That is what it is currently being sold for at Visual Apex, Projector People, etc. I got both of the numbers from pjcentral. However, I think the $3999 is incorrect. I believe the MSRP is supposed to be $2999 as that is what most sites show it as. The BenQ store is even selling it for $2499. 

Tempting but I think I'll wait until I know more about the display controls. It's nice to know whether or not it has full grayscale adjustment and full CMS controls. I'll never buy another display without them.


----------



## Mark Techer (Jan 17, 2008)

I want one because I want 3D and like DLP. But yeah, I want to see one before I buy blind.


----------



## mechman (Feb 8, 2007)

I added the PJCentral Review, Art's Review and the calculator to the first post. :T


----------



## mirageburbank (Feb 24, 2012)

I have the benq w5000 and it is starting to fade (left half is garbbled). I was thinking of upgrading to the w6000, but the 7000 might make more sense with the 3d. The 5000 was a great picture and I could never justify getting a new one.

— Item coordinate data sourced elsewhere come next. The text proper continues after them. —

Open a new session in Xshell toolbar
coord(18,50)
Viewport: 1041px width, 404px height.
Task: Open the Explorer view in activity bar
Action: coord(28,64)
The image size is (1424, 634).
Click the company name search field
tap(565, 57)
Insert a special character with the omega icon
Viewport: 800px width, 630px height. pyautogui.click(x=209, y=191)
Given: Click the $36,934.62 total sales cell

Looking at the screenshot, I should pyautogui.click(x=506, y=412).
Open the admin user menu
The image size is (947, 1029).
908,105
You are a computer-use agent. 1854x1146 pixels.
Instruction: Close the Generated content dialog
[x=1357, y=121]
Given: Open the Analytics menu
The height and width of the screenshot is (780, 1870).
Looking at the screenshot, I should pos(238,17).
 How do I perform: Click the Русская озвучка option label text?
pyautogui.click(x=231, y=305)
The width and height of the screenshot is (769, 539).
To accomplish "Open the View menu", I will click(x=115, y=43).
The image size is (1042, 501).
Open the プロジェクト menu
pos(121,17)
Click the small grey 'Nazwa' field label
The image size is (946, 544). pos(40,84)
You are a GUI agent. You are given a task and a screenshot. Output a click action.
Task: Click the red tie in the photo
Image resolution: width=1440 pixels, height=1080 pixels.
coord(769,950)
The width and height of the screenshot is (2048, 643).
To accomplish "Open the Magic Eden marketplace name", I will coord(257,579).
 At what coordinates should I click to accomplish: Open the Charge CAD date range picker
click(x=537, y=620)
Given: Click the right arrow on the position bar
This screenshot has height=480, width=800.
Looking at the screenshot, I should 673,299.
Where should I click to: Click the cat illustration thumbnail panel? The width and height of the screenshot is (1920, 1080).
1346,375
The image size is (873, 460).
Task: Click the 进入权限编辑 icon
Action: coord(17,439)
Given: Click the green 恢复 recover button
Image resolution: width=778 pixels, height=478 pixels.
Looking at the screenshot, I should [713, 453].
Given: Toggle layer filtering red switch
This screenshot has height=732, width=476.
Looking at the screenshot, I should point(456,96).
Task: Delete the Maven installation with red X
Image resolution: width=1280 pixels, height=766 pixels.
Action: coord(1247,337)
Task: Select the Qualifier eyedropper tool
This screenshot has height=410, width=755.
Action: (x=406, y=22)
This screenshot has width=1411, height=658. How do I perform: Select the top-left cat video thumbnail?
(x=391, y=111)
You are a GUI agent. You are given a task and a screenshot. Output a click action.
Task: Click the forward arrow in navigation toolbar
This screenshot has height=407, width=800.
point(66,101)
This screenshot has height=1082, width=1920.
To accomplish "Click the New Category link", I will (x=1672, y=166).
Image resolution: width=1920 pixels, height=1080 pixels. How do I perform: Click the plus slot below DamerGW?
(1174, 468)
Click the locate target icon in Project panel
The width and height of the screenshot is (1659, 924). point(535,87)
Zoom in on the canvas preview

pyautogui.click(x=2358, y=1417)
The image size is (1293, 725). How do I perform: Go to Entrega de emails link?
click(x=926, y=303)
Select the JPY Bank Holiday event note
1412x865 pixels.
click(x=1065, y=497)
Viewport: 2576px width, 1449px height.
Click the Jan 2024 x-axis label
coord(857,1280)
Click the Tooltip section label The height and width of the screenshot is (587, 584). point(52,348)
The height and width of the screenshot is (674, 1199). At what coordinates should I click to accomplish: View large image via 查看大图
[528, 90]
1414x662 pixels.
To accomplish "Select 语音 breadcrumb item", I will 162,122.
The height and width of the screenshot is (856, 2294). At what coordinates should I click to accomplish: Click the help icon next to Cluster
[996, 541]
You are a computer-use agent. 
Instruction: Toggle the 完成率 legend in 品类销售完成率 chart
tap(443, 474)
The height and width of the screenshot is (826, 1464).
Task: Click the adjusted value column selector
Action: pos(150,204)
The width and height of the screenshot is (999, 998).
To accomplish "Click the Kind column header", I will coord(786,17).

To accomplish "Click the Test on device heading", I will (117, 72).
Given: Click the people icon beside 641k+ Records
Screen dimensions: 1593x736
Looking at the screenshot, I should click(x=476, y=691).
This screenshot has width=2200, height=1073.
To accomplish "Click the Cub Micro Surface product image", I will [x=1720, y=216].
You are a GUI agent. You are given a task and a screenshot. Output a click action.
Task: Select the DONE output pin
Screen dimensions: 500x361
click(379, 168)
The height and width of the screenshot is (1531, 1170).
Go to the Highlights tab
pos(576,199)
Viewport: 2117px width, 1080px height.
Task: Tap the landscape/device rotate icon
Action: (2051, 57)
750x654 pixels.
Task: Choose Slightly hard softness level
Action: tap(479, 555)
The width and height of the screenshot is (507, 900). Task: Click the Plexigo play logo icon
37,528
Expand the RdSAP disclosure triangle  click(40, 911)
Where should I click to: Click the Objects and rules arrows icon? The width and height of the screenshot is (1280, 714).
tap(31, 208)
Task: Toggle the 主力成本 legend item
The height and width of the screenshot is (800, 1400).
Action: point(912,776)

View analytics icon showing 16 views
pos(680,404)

How much better was the 6 over the 5 in your opinion. There are some great deals on it right now.


----------



## mechman (Feb 8, 2007)

mirageburbank said:


> I have the benq w5000 and it is starting to fade (left half is garbbled). I was thinking of upgrading to the w6000, but the 7000 might make more sense with the 3d. The 5000 was a great picture and I could never justify getting a new one.
> 
> How much better was the 6 over the 5 in your opinion. There are some great deals on it right now.


The 6 was a bit brighter. I'm sure there may have been more but that's all I recall at the moment.


----------



## mirageburbank (Feb 24, 2012)

Thanks. That's nice because the 5000 is pretty bright. Of course I have a BW Carada screen and its only 96 inches. 

There are so many great projectors out there right now for under $3k.


----------